There is no website for Wok-In, a tiny Asian restaurant on the west side of Montreal St, between Princess and Queen, and I’m okay with that. Because if you set up some snazzy one-pager on Squarespace, load the bottom with honest reviews, I’d likely never get in there again. The line-ups would begin at dawn. And one of my very favourite walks, mostly due to the lip-smacking anticipation, is the block and a half up Queen St from my office to the tattoo shop, where I hang a left past the watch store and Rodney’s shoe repair shop, and there I am, opposite the Wok-In’s bedraggled front door. With any luck it’s not one of those semi-regular days when the owners tape a note to the window - We’re not in today. Sorry. The feeling when confronted with such an announcement is the same, I reckon, as if you’d just been dumped by your mum and dad.
There is usually slightly too much food on the plate. You dip so much as a fork into the gleaming pond of curry that laps up to the thick crescent of a perfect white rice and as likely as not the sea level rises enough that it overflows onto the scarlet tray everything is served on. It’s the only sad moment in a meal here. But more often than not I’ll scrape those saucy bits back into the whole at some later moment, when there’s room on the plate, and then try to forget I’ve done it. But I can’t resist; the food really is splendid. The staples are here – the pad Thai, the red and green curries, the shrimp cakes and country style chicken, and the menu doesn’t stray too far off the beaten track, but the execution is spot-on, the consistency admirable.

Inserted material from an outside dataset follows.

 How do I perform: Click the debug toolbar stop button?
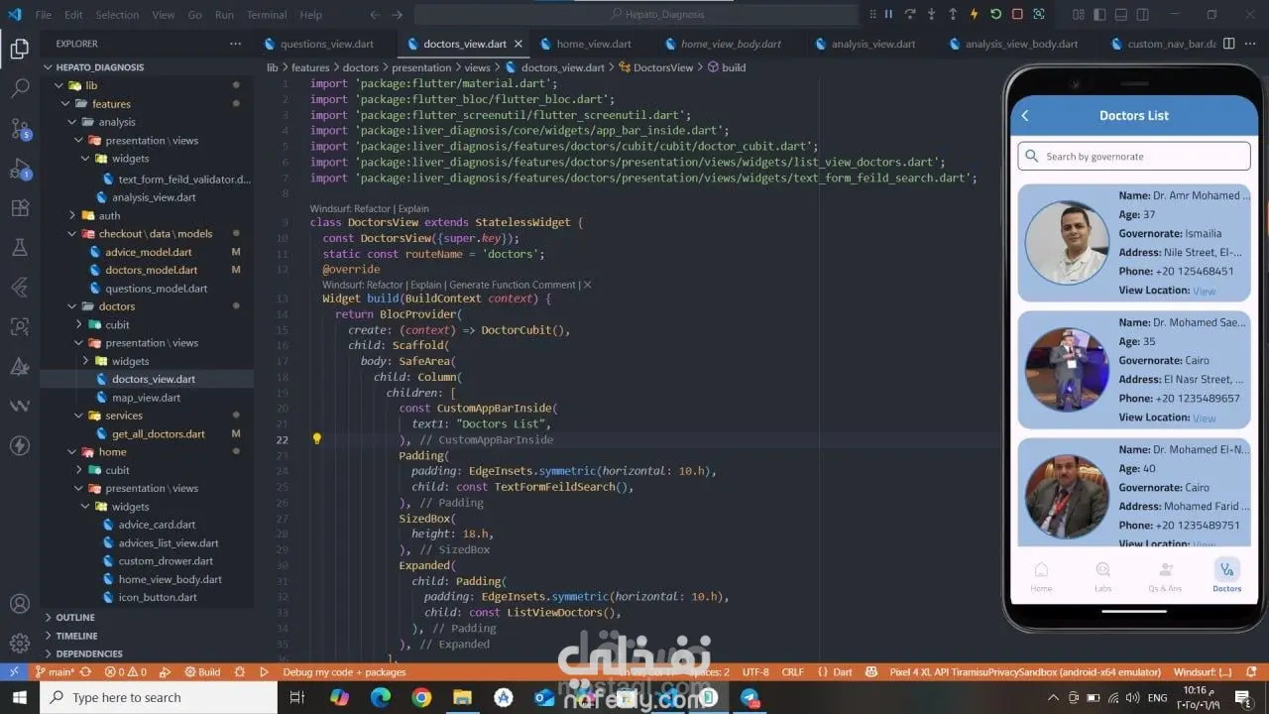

I’ve been grabbing one of the half-dozen tables here every week for decades. You don’t need to know this, but I like to hide in the south-east corner with the latest New Yorker. I order my number eleven and I’m there about 40 minutes start to finish. I take half of it with me for the next day. It’s a routine that enriches my life, and if they shut this place up for more than the occasional day I’d be for a good while forlorn.